La mode nippone passe par les régions

Aizome : la teinture à l’indigo, une tradition japonaise de longue date

Culture Tourisme

Au Japon, l’indigotier « ai » est surtout cultivé dans la préfecture de Tokushima. Avec les feuilles de cette plante on prépare la fameuse teinture à l’indigo « aizome » qui était déjà très prisée par les guerriers de l’époque Sengoku (1467-1568), à la fois pour ses qualités pratiques et pour sa grande beauté. Une tradition de longue date qui s’est perpétuée jusqu’à aujourd’hui, en dépit de toutes sortes de difficultés. Nous nous sommes rendus sur place pour essayer d’en savoir davantage.
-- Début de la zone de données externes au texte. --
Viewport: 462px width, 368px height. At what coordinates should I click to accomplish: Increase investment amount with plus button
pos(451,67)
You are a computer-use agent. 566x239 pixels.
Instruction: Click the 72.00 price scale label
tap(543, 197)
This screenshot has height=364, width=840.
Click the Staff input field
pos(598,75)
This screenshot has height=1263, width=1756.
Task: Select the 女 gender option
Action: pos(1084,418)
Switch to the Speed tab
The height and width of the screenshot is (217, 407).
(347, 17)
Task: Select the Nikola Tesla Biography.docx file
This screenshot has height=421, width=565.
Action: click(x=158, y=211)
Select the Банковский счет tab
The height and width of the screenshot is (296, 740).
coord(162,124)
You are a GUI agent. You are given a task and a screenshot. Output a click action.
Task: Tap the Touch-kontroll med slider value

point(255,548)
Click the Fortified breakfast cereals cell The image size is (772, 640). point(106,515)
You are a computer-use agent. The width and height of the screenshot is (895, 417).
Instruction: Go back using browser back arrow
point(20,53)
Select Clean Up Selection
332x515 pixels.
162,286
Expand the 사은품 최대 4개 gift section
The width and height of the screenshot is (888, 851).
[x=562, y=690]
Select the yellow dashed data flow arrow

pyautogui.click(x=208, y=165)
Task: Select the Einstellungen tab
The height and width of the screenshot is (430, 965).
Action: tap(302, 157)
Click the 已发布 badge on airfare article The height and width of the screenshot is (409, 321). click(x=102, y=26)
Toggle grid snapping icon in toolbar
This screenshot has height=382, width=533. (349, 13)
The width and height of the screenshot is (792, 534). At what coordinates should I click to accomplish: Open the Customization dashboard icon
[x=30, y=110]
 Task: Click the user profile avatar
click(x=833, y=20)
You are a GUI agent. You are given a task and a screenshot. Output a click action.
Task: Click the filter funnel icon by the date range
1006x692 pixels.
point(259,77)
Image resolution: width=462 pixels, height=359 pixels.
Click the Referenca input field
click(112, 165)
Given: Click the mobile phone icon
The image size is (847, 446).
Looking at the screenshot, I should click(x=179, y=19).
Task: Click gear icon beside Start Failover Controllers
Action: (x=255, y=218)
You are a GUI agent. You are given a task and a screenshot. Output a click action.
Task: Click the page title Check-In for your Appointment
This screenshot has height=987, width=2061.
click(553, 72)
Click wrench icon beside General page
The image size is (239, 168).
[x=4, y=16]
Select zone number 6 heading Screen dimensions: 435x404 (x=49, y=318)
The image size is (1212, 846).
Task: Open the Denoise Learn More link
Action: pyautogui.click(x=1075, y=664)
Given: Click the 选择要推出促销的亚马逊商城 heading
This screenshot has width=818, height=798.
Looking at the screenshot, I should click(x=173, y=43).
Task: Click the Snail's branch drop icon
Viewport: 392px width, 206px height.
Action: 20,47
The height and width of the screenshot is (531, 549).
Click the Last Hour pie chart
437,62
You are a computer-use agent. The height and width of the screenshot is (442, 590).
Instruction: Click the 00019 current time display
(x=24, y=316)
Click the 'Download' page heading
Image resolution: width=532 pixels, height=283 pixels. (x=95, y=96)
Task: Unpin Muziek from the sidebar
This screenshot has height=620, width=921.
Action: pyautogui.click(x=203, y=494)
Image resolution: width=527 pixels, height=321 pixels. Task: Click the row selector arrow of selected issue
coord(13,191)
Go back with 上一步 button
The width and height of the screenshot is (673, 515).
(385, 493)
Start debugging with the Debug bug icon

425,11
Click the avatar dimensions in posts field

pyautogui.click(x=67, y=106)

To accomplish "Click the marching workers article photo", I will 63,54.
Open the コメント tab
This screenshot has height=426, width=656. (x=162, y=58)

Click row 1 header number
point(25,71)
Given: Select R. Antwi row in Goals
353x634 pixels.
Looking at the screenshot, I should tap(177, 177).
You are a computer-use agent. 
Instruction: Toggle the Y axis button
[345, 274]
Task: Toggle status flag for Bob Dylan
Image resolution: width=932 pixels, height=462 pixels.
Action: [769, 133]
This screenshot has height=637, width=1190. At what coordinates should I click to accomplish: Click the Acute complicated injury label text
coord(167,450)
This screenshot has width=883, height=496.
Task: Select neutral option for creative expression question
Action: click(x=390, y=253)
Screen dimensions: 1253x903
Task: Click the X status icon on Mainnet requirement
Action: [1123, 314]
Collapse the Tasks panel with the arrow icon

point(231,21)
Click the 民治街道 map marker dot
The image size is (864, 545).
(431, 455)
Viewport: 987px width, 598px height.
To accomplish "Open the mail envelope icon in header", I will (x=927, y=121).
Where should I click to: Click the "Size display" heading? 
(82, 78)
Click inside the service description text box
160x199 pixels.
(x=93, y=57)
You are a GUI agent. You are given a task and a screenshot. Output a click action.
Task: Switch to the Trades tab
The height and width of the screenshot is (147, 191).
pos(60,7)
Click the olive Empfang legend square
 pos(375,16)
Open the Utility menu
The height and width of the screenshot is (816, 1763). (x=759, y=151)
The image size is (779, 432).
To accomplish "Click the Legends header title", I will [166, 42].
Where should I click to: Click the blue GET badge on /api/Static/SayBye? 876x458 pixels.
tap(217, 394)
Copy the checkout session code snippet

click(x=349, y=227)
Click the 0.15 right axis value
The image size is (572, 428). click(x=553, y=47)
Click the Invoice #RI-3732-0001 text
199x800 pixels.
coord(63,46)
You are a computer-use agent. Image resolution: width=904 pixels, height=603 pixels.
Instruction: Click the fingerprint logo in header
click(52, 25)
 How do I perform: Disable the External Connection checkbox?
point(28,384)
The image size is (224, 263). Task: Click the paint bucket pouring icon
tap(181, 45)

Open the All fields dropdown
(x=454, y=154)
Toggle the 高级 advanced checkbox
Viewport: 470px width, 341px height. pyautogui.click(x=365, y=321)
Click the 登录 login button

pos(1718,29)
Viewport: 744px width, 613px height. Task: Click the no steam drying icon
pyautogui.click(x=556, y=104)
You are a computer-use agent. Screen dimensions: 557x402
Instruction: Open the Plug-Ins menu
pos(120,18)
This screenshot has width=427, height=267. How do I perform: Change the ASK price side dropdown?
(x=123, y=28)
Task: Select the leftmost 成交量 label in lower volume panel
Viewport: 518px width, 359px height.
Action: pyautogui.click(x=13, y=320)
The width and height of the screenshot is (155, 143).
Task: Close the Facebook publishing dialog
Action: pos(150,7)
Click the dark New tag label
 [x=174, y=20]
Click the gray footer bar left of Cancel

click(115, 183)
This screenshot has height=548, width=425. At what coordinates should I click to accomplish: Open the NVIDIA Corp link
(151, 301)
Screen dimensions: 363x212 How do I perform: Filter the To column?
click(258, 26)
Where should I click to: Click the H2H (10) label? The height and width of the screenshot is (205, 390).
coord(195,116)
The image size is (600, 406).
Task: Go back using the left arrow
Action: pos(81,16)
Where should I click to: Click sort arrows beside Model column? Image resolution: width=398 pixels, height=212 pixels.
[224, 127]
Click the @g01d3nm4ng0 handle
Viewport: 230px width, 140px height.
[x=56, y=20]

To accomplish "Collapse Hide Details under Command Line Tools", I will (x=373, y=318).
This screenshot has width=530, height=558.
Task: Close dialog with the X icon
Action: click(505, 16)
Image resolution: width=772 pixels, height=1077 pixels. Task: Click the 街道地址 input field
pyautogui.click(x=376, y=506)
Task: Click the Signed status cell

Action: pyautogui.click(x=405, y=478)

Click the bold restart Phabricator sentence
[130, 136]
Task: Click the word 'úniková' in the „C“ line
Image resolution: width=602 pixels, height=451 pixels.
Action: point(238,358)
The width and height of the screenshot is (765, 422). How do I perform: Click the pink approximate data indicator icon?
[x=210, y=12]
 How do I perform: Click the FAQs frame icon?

Un milieu naturel de prédilection pour l’indigotier

La préfecture de Tokushima, qui correspond à l’ancienne province d’Awa, se trouve au nord-est de l’île de Shikoku. Traversée d’ouest en est par la rivière Yoshino, celle-ci est limitée au nord par la chaîne montagneuse du Sanuki et au sud par celle du Shikoku. C’est dans ce cadre que s’est développé l’un des centres les plus actifs de l’art traditionnel japonais de la teinture à l’indigo.

La vallée de la Yoshinogawa est un lieu très propice à la culture de l’indigotier. Quand il n’y avait pas d’installations pour réguler son cours, les pluies torrentielles provoquées par les typhons faisaient déborder la rivière pratiquement chaque année. Les alluvions fertiles apportées régulièrement par les inondations constituaient un terreau idéal pour cultiver l’indigotier. C’est ainsi que la province d’Awa est devenue la première région productrice d’indigo de haute qualité du Japon.

L’indigotier (indigofera tinctoria) est une plante annuelle de la famille des Fabacées qui mesure de 60 centimètres à 1,2 mètre de hauteur et donne des grappes de fleurs blanches ou rouges en automne. Originaire de la péninsule d’Indochine, il aurait été introduit au Japon via la Chine au cours de la période d’Asuka (592-710). La culture de l’indigotier a fait la prospérité de la vallée de la Yoshinogawa. En 1889, au moment de la mise en place du nouveau système de division territoriale instauré par le gouvernement de Meiji, la ville de Tokushima arrivait au 10e rang des municipalités les plus peuplées du Japon. En 2010, elle n’occupait plus que la 86e place. Mais la tradition de la teinture à l’indigo n’en reste pas moins toujours vivante, même si les temps ont changé.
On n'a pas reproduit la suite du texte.